Volkswagen AG, Europe’s largest carmaker, said it will announce a new U.S. chief executive officer tomorrow to replace Stefan Jacoby, ending a 2 1/2 month leadership vacuum at the division.
Jonathan Browning, a former General Motors Co. executive who joined VW in June, will be named CEO, said a person with knowledge of the matter who asked not to be identified before an official release. Stefan Ohletz, a spokesman for Wolfsburg, Germany-based VW, declined to comment.
Browning, 51, was hired by VW in June to improve coordination of the German carmaker’s international sales companies. He was most recently vice president of global sales, service and marketing at Detroit-based GM. His appointment coincides with the final phase of the introduction of a new Jetta compact, VW’s best-selling American model, and as VW prepares to open a factory in Tennessee and present its first car built exclusively for the U.S. market.

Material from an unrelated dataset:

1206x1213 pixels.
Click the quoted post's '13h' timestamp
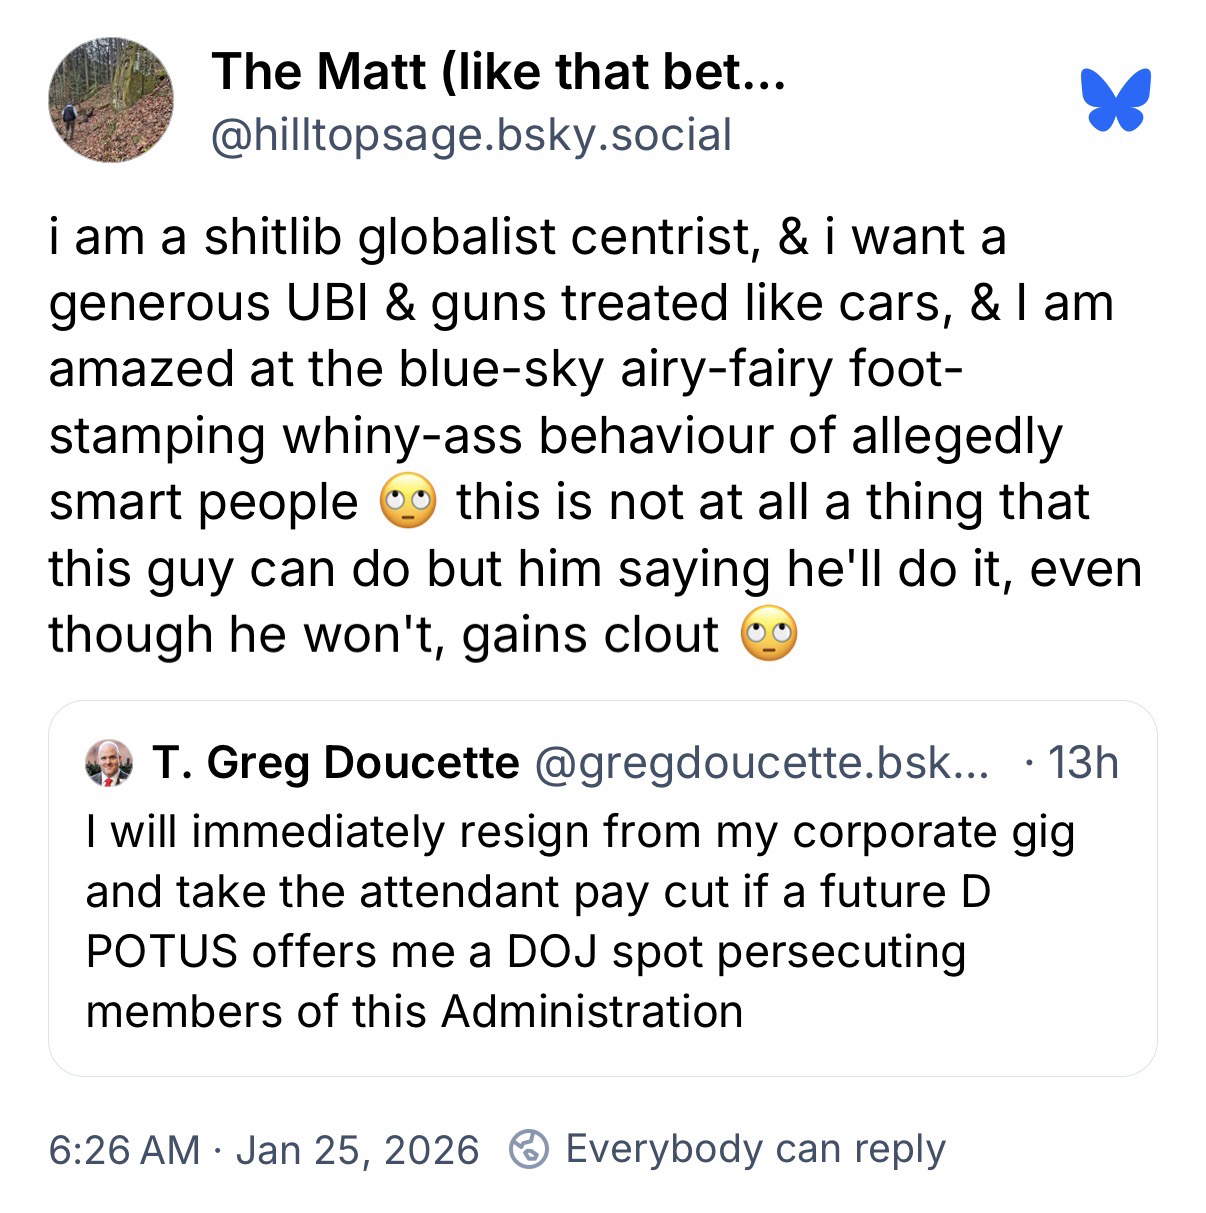(x=1082, y=764)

Browning is a former chairman of GM’s U.K.-based Vauxhall division and was the chief of luxury-car maker Jaguar under Ford Motor Co. He worked for GM from 1981 to 1997 and returned to the automaker in 2001 after his stint at Ford.
Christian Klingler, the VW board member in charge of sales, will announce the new U.S. CEO at the National Press Club in Washington at 11 a.m. local time tomorrow, according to an invitation from Volkswagen Group of America Inc.
VW unexpectedly named Mark Barnes and Michael Lohscheller on June 24 to run the U.S. operations on an interim basis, saying at the time the company was holding contract talks with Jacoby. Jacoby, a VW veteran of 25 years, last month took over as CEO of Volvo Cars, the Swedish automaker that’s now owned by China’s Zhejiang Geely Holding Group Co.
VW CEO Martin Winterkorn is aiming to beat Toyota Motor Corp. in sales and profitability by 2018. He also aims to almost triple VW’s share of the U.S. market to 6 percent by 2018 and boost deliveries to 1 million cars, including the Audi luxury unit.
Next month, VW will start selling a new Jetta, VW’s first model altered specifically for the U.S. market, where the German carmaker is heading for an eighth annual loss.
In the first eight months, VW boosted U.S. deliveries by 21 percent to 172,747. Jetta sales increased 6.6 percent to 76,338 cars, accounting for 44 percent of the total. Other models that posted gains included the Tiguan, Passat CC and Rabbit.
Browning will also have to capitalize on VW’s $1 billion plant in Chattanooga, Tennessee, scheduled to begin production in the third quarter of next year, and lift sales by designing more models for the U.S.
By 2013, VW wants 85 percent of vehicles sold in the U.S. to be produced in Chattanooga and in an existing factory in Puebla, Mexico, where the carmaker plans to invest as much as $1 billion over three years.